17.04.2015

TO GO OR NOT TO GO ?


Das ist die Frage!

Der ein oder andere wird sich jetzt fragen, warum ausgerechnet ich als Taxifahrer etwas zum Thema "Gehen" im Sinne von "Laufen" (und nicht im Sinne von "Fahren", wie von englischsprachigen Fahrgästen immer wieder angenommen bzw. behauptet - Stichwort: "we go ... "), zu sagen habe. Das hängt damit zusammen, dass ich eigentlich ein "Geher" bin, also von Natur aus. Das mit dem "Fahren" hat sich irgendwie später ergeben, wurde mir also nicht in die Wiege gelegt. Ganz genau war es so, dass ich früher, also bevor ich mit dem Taxifahren anfing, sämtliche Strecken in der Stadt, die ich heute mit dem Taxi fahre, locker abgelaufen bin.

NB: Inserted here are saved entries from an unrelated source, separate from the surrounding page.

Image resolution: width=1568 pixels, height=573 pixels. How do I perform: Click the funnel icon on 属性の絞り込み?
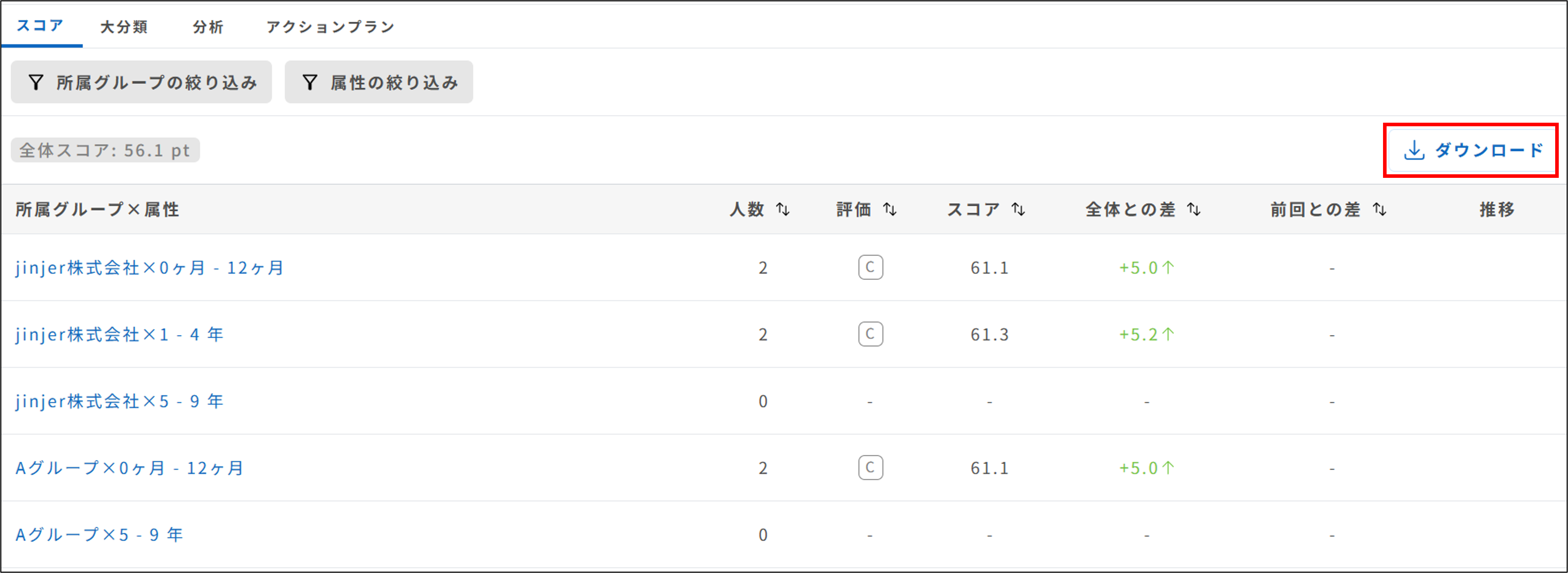311,81

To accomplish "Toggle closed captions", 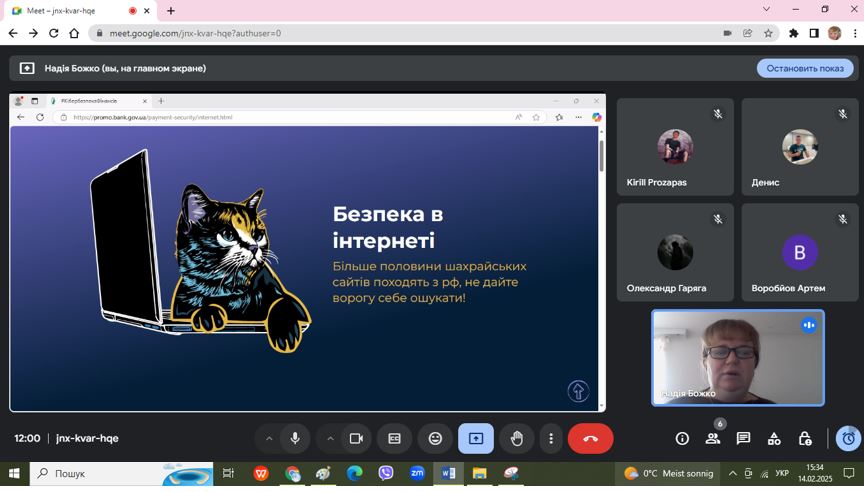I will point(395,438).
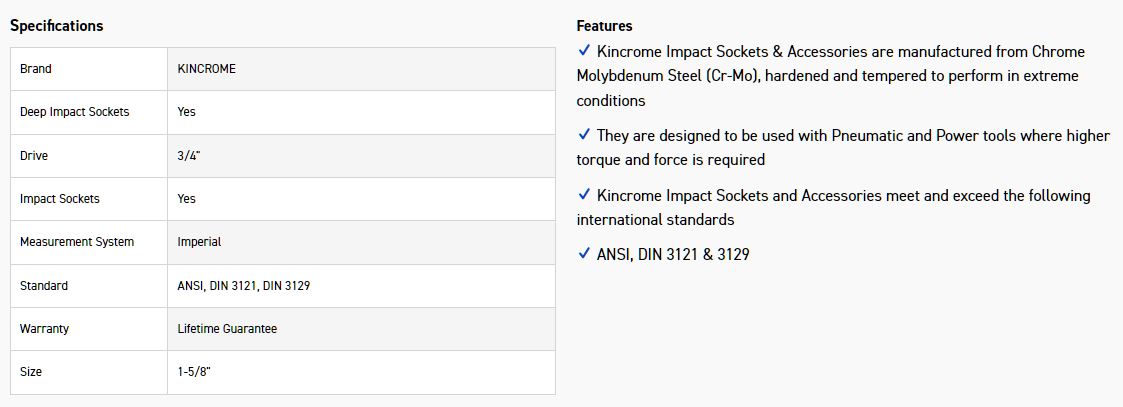Click the Measurement System label
Image resolution: width=1123 pixels, height=407 pixels.
(x=77, y=242)
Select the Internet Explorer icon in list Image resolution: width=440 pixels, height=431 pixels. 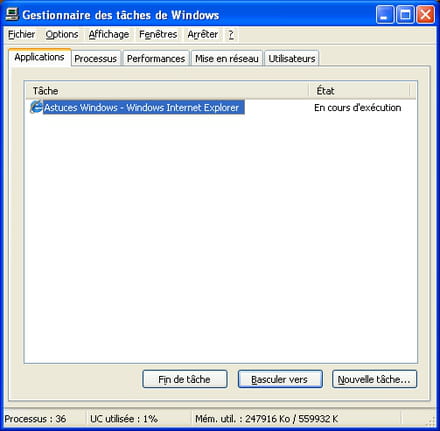click(x=36, y=107)
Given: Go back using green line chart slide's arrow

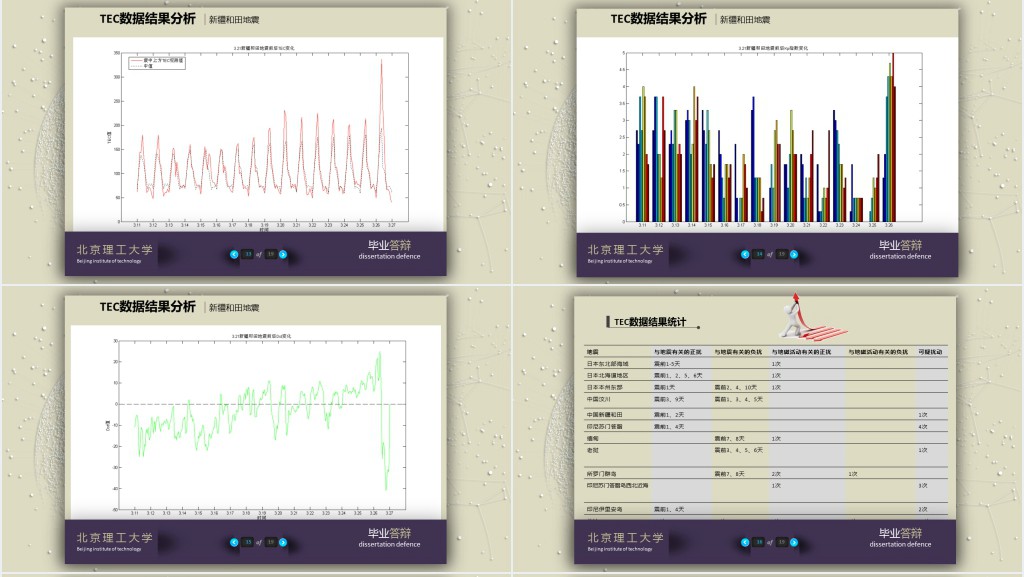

Das war eigentlich sehr schön damals, das muss ich schon sagen. Klar, manchmal nervte der Verkehr schon, dafür sind die Bürgersteige aber in der Regel breit genug, dass man sich zumindest als Fußgänger irgendwie aus dem Weg gehen kann, vorausgesetzt es funkt kein Fahrrad dazwischen, was heute viel öfter passiert. Prinzipiell ist mein Eindruck, dass früher mehr gelaufen wurde, auch in Berlin, selbst wenn sich das viele heute gar nicht mehr vorstellen können.

Viel früher, also kurz nach dem Krieg, sind die Leute sogar durch die ganze Stadt gelaufen, nur um etwas zu essen zu finden. Und wenn sie was gefunden hatten, manchmal fanden sie auch nichts, mussten sie den ganzen Weg wieder zurück, beispielsweise von Lichtenberg nach Charlottenburg und zurück. Das musst Du dir mal vorstellen!

Ich weiß, das ist schwer, also das mit dem Vorstellen, und besonders das mit dem durch die halbe Stadt wegen was zu essen, wo es heute an jeder Ecke irgendwas "to go" gibt, wogegen auch gar nichts zu sagen ist, wenn die Leute denn mit ihrem "to go" in der Hand auch mal wirklich ein Stück laufen würden. Und damit meine ich nicht die hundert Meter vom Bäcker zur nächsten Bank oder Haltestelle!